Goal of the exercise.
Could you return only the lines that run from the line with "Click the Object Locking feature label" through the final line of the data, exactly as they stand?

[Pixel coordinate grounding data]
>>>
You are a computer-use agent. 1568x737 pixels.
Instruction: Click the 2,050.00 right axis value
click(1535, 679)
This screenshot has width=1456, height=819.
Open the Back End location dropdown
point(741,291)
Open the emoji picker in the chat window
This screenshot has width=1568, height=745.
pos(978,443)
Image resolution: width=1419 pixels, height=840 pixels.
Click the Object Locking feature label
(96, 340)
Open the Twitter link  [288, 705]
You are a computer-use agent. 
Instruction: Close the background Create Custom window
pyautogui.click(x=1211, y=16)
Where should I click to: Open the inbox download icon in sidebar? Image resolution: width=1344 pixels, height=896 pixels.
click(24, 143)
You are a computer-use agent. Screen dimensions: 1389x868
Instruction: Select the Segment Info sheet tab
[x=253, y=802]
<<<
Answer to the problem.
Click the Object Locking feature label
(96, 340)
Open the Twitter link  [288, 705]
You are a computer-use agent. 
Instruction: Close the background Create Custom window
pyautogui.click(x=1211, y=16)
Where should I click to: Open the inbox download icon in sidebar? Image resolution: width=1344 pixels, height=896 pixels.
click(24, 143)
You are a computer-use agent. Screen dimensions: 1389x868
Instruction: Select the Segment Info sheet tab
[x=253, y=802]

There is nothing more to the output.